Acima podemos notar como a bruxinha reage a uma situação adversa, e ainda, a autora mostra um pouco de suas aspirações e sua índole.

Agora um trecho de Shiroma, Matadora Ciborgue, ficção científica do autor Roberto de Sousa Causo. Um bom livro, recomendo.

Sozinha em sua nave, já distante de Vega 3, Shiroma tinha a sua mochila aberta ao lado do assento, e em suas mãos o conteúdo precioso que atraíra o olfato dos gneifohros. Agora, com a sala de comando desodorizada e livre do cheiro dos alienígenas, ela levou a concha do mar ao nariz. Apenas o aroma já enfraquecido do nácar. Mas eles haviam dito que havia ali um outro cheio – “o cheiro de uma Shiroma antes da sua maturidade como fêmea”. Como eles poderiam saber que ela fizera o seu teste de sobrevivência, quatro anos atrás, morava um fantasma – o fantasma dela mesma, antes de se tornar Shiroma, a assassina? Ali vivia uma menina, apenas uma voz incorpórea, mas a menina que Shiroma havia sido antes de ser sequestrada e transformada em matadora profissional.

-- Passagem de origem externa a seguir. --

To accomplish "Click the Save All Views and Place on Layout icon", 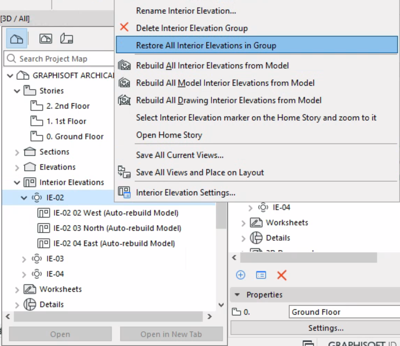I will pos(124,172).
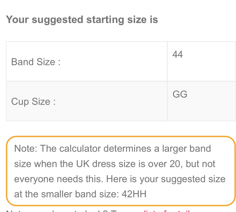Click the partially visible black text at the bottom
Image resolution: width=236 pixels, height=212 pixels.
pos(59,210)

Note como o autor está trabalhando na construção da personagem, embora nada esteja acontecendo na trama, nesse momento. E a construção do aspecto psicológico da personagem é muito relevante para a trama e construção da personagem. Embora ela seja uma assassina, ainda vive dentro dela uma fração de si mesma, frágil e reprimida.

Agora examinemos um trecho de O Caso de Charles Dexter Ward do mestre do horror, H.P. Lovecraft:

Evidentemente, não era novidade que Charles resmungasse fórmulas, mas esse resmungo era definidamente diferente. Era claramente um diálogo, ou uma imitação de inflexões sugerindo pergunta e resposta, afirmação e réplica. Uma voz era inconfundivelmente a de Charles, mas a outra tinha uma profundidade e timbre profundo e cavernoso que, apesar dos maiores poderes de imitação, o jovem jamais havia conseguido reproduzir.  Tinha algo de medonho, blasfemo e anormal, e não fosse um grito de sua mulher que voltava a si, clareando sua mente e despertando nele o instinto de proteção, é muito provável que Theodore Howland Ward não conseguisse manter por quase um ano ainda seu velho motivo de orgulho, o fato de jamais ter desmaiado.

Note a escolha das palavras e frases formadas. Certamente conferem um clima sombrio e de estranheza. Mas também vemos revelações sobre o personagem, com o fato de possuir um instinto de proteção, etc. Algo que é incrível nessa obra é que é praticamente desprovida de diálogo. Toda a trama e personagens são construídos na prosa de modo semelhante ao que vimos no trecho acima.

Para encerrar, um trecho de Muncle Trogg, o menor gigante do mundo, de Janet Foxley.

Era a mais pura verdade. Muncle fazia dupla com Brutus Imbecil na aula de Ciência dos Dragões, e era Brutus quem realizava todo o trabalho prático. O garoto não deixara Muncle cuidar nem das poucas partes que ele alcançava. Muncle teria adorado alimentar o dragão da escola e lustrar suas escamas, mas jamais desejaria cortar suas asas. Ele via o medo nos olhos do animal sempre que era feita a tosquia. O aparo de asas devia machucar.

Conhecemos mais sobre Muncle, em geral, ele é excluído por ser pequeno. Mas vemos também que ele se preocupa com o bem estar de animais. Que tem boa índole.

Os personagens se revelam através da fala e das ações. Mas quando você está escrevendo um personagem, nem tudo vem no diálogo, é também importante considerar as palavras que eles escolhem para expressar seus pensamentos.